Merlot Mushroom Ragout

1 lb assorted mushrooms (see note)
1 TBSP good olive oil
1 medium white onion, diced
3 cloves garlic, finely chopped (or 3 tsps minced garlic in oil)
salt and pepper to taste
1 cup good Merlot

Chop mushrooms roughly. Heat large saute pan or large skillet on medium-high, then coat the pan with olive oil.

Add mushrooms and saute until their liquid is released, roughly 5 minutes. Salt and pepper the mushrooms to your liking.

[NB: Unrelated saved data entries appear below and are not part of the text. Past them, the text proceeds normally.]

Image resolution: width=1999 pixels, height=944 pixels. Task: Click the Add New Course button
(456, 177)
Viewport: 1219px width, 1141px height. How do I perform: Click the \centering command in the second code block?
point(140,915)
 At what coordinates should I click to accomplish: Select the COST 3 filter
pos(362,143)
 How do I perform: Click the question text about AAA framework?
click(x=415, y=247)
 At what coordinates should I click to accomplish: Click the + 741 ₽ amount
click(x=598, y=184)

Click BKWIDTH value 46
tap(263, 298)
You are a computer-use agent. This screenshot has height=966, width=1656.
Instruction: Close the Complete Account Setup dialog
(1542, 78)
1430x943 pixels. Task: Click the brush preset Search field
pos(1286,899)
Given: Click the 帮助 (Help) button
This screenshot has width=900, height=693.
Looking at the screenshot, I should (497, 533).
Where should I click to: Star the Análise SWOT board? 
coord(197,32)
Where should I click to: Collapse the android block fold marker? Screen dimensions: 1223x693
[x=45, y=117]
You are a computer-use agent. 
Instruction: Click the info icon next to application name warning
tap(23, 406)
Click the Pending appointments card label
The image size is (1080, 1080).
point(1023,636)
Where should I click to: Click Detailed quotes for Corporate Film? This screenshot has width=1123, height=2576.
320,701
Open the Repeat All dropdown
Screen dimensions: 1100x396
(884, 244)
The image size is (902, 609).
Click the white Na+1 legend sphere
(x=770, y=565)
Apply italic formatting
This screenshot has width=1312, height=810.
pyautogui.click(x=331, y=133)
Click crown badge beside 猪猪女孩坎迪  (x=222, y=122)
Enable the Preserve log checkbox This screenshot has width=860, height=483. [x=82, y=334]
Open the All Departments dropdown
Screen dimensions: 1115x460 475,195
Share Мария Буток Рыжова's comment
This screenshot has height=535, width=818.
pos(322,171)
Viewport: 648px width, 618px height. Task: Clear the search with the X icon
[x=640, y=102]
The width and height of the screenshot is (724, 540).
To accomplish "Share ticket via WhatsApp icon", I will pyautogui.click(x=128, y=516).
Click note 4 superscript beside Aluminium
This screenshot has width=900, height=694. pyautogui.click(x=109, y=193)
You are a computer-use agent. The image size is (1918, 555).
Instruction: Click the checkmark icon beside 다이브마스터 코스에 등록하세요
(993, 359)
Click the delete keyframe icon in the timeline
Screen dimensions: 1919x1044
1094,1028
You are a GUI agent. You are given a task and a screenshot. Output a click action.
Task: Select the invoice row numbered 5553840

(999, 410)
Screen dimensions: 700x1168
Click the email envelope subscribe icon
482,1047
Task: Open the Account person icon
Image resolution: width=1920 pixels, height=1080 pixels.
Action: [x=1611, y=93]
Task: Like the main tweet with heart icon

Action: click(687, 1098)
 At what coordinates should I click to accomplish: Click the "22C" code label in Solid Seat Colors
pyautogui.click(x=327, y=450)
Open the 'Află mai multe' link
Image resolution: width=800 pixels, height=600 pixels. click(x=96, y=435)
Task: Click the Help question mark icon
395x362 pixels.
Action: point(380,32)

Add onion and garlic, stir well, and saute another 5 minutes or until onion is soft.

Slowly add the Merlot, stir, and then continue the saute until mixture is reduced by 2/3rds or 3/4ths.

Serve as a side dish, or as a garnish for any meat or vegetable dish.

Note: you absolutely can use plain old white mushrooms, but the flavour will be MUCH more intense if you put shiitake, oyster and/or portabella mushrooms into the mix.

(Did you hear about the produce guy who was SO dumb that he didn't know shiitake from Shinola?)

Bon appetit!

35 posted on 06/04/2011 9:50:44 AM PDT by SAJ (Zerobama -- a phony and a prick, therefore a dildo)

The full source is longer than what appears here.